Tuesday was the top performer with college market email campaigns last year, with a 16% unique open rate and 4.3% click-through rate. However, end of week was also strong for unique opens, with a rate of 14.6% for Thursday, 14.0% for Friday, and 14.7% for Saturday. Aside from Tuesday, three other days had click-through rates of 4% or higher—Wednesday, Thursday, and Saturday. (Note that only three campaigns were deployed on Saturday, so the results here aren’t necessarily conclusive for that deployment date.)

What are institutions and educators doing about spam?

The Email Trends in the Education Market 2011 report also includes recent insight intohow institutions are handling spam. Results from an MDR survey conducted in January 2011 show that when teachers and professors were asked if their institutions had taken new steps to prevent spam in the previous year, 77% of teachers answered yes, 15% selected not sure but it feels like it, and the remaining participants selected no or that they weren’t sure.
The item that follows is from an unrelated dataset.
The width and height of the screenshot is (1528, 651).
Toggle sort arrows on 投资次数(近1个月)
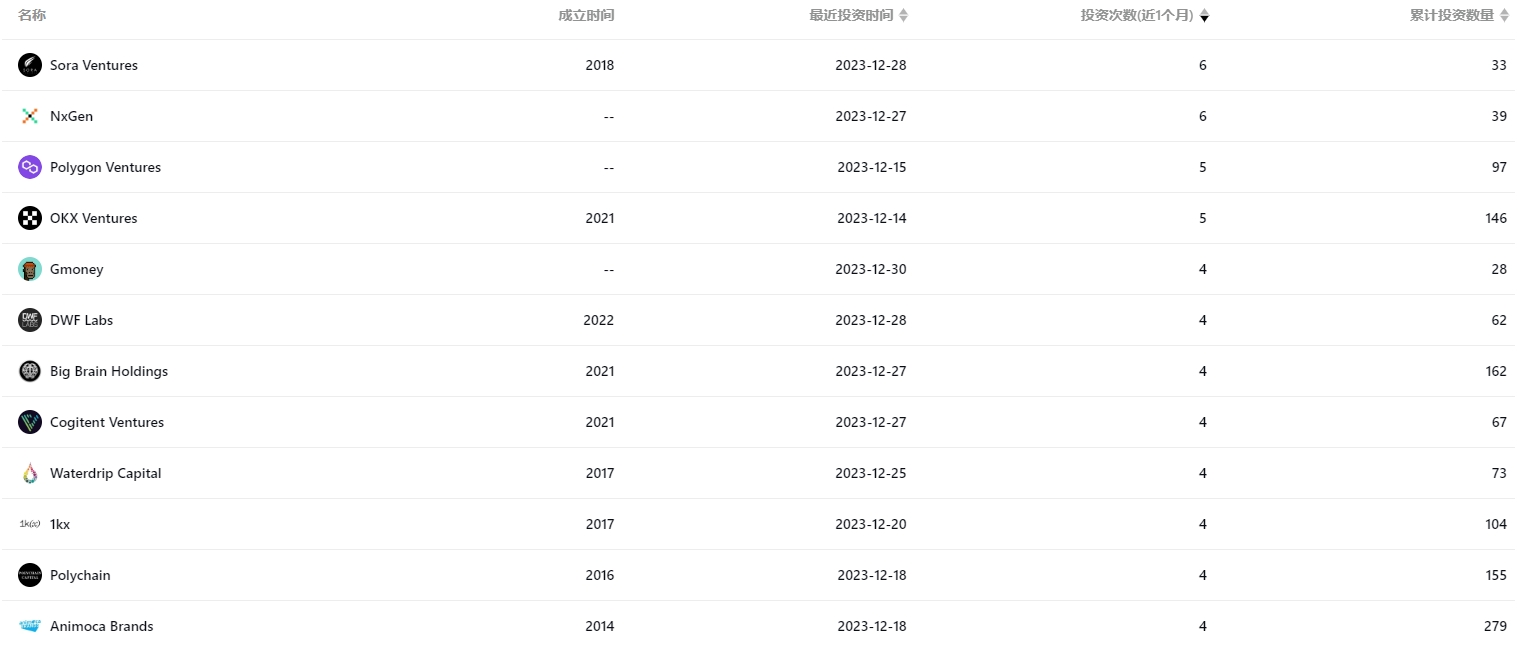(1204, 16)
Higher education respondents answered similarly. Educators are taking steps to ensure they receive valuable emails despite increased filtering by their institutions, with professors more active than teachers in dealing with spam filters. The most common tactic used by all educators was to peruse their junk mail folders periodically for messages that their schools’ systems may have inadvertently dumped there, with 50% of K-12 teachers and 64% of professors double-checking for wanted emails in spam folders. Many educators took proactive measures to safeguard their desired emails, with 23% of teachers (and 28% of professors) adding email addresses to their address books and 14% of teachers (and 23% of professors) adding email addresses/domains to their safe senders’ lists. Further, some educators took more than one step to safeguard valuable emails, including a small percentage who contacted their technology or network coordinator about spam filtering.

These statistics are encouraging for education businesses emailing to prospects and customers. However, it’s important to remember that there’re still some educators who don’t take any steps at all to prevent their schools’ spam filters from blocking email, including 35% of the teachers and 25% of the professors in MDR’s recent survey. Email marketers need to take precautions to ensure that their messages are reaching as many educators’ inboxes as possible by adding white-listing or “add to address book” instructions to every message deployed, for example. Some marketers are even spot-checking large accounts for spam issues and then leveraging those established relationships to achieve clearance for their brand’s messages with those key customers.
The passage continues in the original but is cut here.